Lo studio State of Heart di Six Seconds ha preso come campione oltre 120.000 persone, uomini e donne in ogni angolo del globo e i risultati sono stati sorprendenti. Durante la pandemia il livello dell’intelligenza emotiva è sceso in modo più o meno uniforme in ogni parte del mondo. Il dato non meraviglia Lorenzo Fariselli che spiega il fenomeno come una naturale reazione umana: “Di fronte ad una minaccia ci concentriamo sulla parte razionale che ci fa sopravvivere chiudendo tutti gli altri canali, incluse le emozioni che rappresentano una minaccia perché ci fanno prendere consapevolezza del pericolo.

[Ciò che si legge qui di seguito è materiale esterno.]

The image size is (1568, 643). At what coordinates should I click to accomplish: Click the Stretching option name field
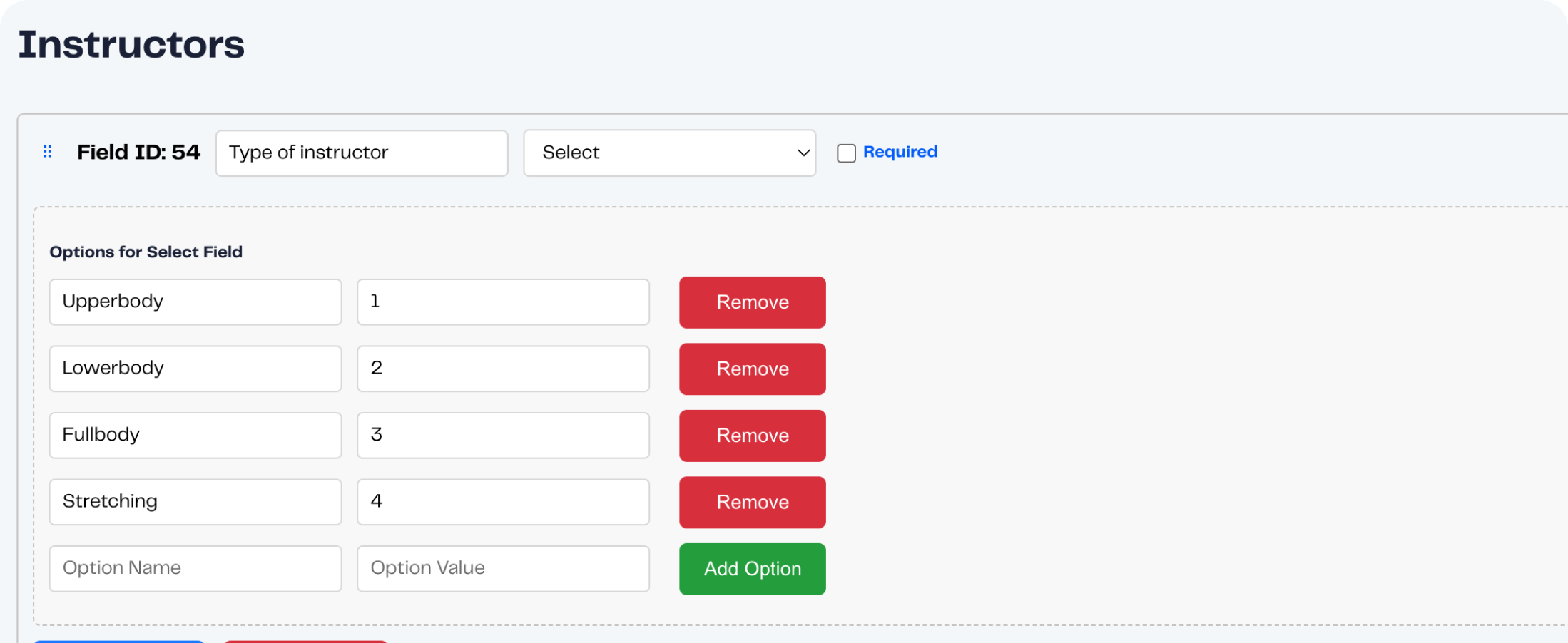click(195, 502)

Le emozioni però sono forze che comunque lavorano e se le neghiamo escono alla loro maniera, guidando le nostre azioni in maniera reattiva.”. Pur essendo una reazione “naturale”, questo comportamento può avere conseguenze pesanti perché vuol dire non ascoltare le proprie emozioni, soffocarle, anziché navigarle.

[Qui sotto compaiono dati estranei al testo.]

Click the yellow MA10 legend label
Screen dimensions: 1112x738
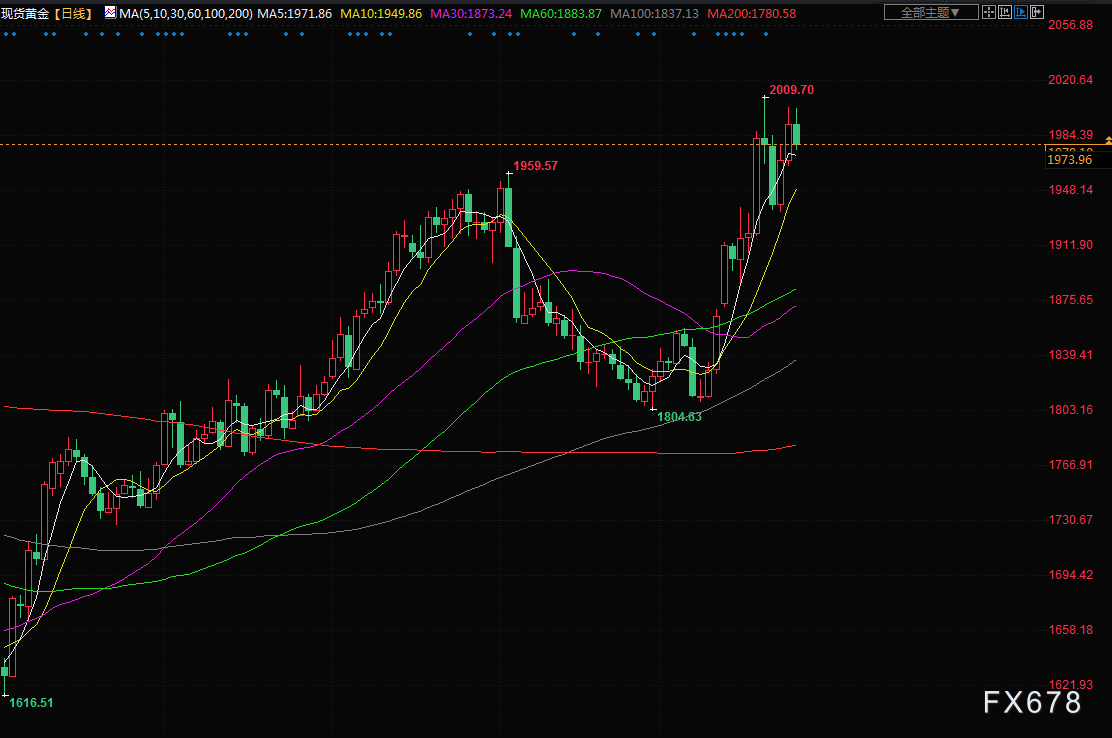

“Oggi i dipendenti non rimangono legati all’azienda per lo stipendio, capire le emozioni dei collaboratori è la chiave per affrontare le sfide del futuro”
La pandemia ha anche cambiato l’assetto organizzativo delle aziende portandole ad un punto di non ritorno. Molte organizzazioni hanno deciso di adottare il remote working in modo permanente o sono diventate ibride. Six Seconds durante la pandemia si è trovata a supportare un management che doveva gestire il personale a distanza. E’ evidente che un rapporto tra persone basato su abbracci, strette di mano, contatto fisico, avvicini le persone e crei empatia, uno schermo poteva rappresentare un ostacolo ulteriore. “Penso sia stata più una scusa. Durante la pandemia quando chiedevo ai manager cosa servisse per capire se il proprio team fosse motivato o in difficoltà, mi rispondevano, -forse dovrei chiederlo-. Bene, non resta che farlo! rispondevo”.

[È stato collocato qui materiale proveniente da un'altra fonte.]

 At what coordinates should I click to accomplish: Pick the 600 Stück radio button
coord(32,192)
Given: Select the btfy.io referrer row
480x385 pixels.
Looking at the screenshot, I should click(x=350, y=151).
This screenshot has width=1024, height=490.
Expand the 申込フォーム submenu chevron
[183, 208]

“Durante la pandemia si è ridotta l’intelligenza emotiva mondiale, abbiamo chiuso le emozioni in un cassetto”
Se l’obiettivo è chiaro, il modo per ottenere il risultato lo si trova. Dal rapporto State of Heart emerge che mentre il livello di intelligenza emotiva dei boomers sia più alto dei millennial, il dato è invertito riguardo l’empatia. Costruire un terreno d’incontro emotivo tra generazioni è una delle sfide che le aziende dovranno affrontare per gettare le basi del futuro. L’intelligenza emotiva in ambito organizzativo serve proprio a creare degli spazi di apertura e confronto dove l’obiettivo non è avere ragione ma potersi sentire liberi di esprimere un’opinione, essere ascoltati e crescere insieme.